==== SOURCE EXCERPT ====
Question

How do you find the equation of the circle in general form containing the points (-3,-5), (1,3), and (5,-1)?

Answer 1

Use an alternative, slightly more geometric method (not necessarily shorter) to find:

`(x-1/3)^2+(y+5/3)^2 = ((10 sqrt(2))/3)^2`

Explanation:

The centre of the circle can also be found as the intersection of two lines using linear equations as follows:

Let `A=(-3, -5)`, `B=(1, 3)` and `C=(5, -1)`

The midpoint of `AB` is `((-3+1)/2, (-5+3)/2) = (-1, -1)`

The slope of `AB` is `(3-(-5))/(1-(-3)) = 8/4 = 2`

So any perpendicular to `AB` has slope `-1/2`

The perpendicular through the midpoint of `AB` can be written:

`color(blue)(y+1 = -1/2 (x+1))`

The points on this line are equidistant from `A` and `B`.
====
- INSTRUCTIONS
[A] Can you summarize the circle-through-three-points thread in two sentences?
[B] Could you continue the circle-through-three-points thread from its last line?
==== MATERIAL PROVIDED ====
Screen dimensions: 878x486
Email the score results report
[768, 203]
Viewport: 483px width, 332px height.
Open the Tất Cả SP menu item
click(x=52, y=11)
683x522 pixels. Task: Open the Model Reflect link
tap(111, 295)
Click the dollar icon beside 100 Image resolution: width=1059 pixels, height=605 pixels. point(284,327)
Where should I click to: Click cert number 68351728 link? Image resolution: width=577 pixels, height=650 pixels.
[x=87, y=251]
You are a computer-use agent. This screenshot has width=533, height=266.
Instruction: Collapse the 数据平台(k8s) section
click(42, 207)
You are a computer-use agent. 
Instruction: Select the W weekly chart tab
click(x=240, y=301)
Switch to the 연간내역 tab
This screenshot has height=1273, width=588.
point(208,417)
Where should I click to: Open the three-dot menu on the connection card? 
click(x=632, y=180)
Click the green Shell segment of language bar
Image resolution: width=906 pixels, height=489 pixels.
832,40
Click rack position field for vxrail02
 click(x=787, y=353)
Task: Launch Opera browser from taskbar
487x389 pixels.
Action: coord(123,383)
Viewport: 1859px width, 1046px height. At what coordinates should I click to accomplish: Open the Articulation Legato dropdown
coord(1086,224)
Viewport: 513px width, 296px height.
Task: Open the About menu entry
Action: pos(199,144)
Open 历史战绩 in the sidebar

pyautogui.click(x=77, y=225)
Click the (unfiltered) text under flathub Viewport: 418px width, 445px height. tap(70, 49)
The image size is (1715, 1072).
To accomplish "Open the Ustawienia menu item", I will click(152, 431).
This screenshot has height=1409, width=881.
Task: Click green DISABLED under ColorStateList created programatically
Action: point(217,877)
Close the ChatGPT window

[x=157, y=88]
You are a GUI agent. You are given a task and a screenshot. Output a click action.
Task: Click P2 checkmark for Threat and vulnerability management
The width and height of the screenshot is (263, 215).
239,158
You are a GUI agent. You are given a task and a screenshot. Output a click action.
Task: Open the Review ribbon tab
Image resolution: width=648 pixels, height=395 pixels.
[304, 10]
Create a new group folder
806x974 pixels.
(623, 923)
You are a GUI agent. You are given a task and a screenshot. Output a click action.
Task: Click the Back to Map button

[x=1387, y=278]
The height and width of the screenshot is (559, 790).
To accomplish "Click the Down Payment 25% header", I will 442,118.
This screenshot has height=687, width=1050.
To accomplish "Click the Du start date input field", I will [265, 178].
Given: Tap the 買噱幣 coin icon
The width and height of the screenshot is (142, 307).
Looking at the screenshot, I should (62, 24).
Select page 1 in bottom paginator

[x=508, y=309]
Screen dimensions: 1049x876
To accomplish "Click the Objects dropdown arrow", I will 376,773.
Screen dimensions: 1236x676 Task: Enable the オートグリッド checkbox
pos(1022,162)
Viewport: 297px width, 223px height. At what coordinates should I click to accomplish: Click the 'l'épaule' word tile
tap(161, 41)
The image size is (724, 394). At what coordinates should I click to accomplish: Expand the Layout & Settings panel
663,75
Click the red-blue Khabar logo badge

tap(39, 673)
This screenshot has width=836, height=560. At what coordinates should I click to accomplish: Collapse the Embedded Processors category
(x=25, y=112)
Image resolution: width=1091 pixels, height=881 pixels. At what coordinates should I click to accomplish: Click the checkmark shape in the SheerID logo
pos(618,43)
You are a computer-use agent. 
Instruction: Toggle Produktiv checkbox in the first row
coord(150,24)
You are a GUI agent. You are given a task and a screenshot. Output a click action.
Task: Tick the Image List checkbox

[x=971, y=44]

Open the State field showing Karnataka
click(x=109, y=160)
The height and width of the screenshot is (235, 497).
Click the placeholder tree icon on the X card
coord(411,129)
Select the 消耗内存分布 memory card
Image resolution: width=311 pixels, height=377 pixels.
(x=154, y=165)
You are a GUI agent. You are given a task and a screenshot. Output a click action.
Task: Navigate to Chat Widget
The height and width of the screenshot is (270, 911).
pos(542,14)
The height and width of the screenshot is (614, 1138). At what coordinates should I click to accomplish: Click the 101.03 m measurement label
====
- RESULTS FOR THE EXERCISE
[A] The thread asks how to find the general-form equation of the circle through (-3,-5), (1,3), and (5,-1), and the reply gives (x-1/3)^2+(y+5/3)^2 = ((10 sqrt(2))/3)^2 by a more geometric method that finds the center as the intersection of two lines. It begins with A=(-3,-5) and B=(1,3): their midpoint is (-1,-1) and the slope of AB is 2, so the perpendicular through that midpoint is y+1 = -1/2(x+1), a line whose points are all equidistant from A and B.

[B]
The midpoint of `BC` is `((1+5)/2, (3-1)/2) = (3, 1)`

The slope of `BC` is `(-1-3)/(5-1) = (-4)/4 = -1`

So any perpendicular to `BC` has slope `-(1/-1) = 1`

The perpendicular through the midpoint of `BC` can be written:

`color(blue)(y-1 = x-3)`

The points on this line are equidistant from `B` and `C`.

Subtract the two equations of the perpendicular lines to find:

`2 = -1/2(x+1) - (x-3) =-3/2x+5/2`

Multiply both sides by `2` to get:

`4 = -3x+5`

Subtract `5` from both sides:

`-1 = -3x`

Divide both sides by `-3`:

`x = 1/3`

Then substitute this into the second equation to find `y = -5/3`

So the circle has equation `(x-1/3)^2+(y+5/3)^2 = r^2` for some radius `r`.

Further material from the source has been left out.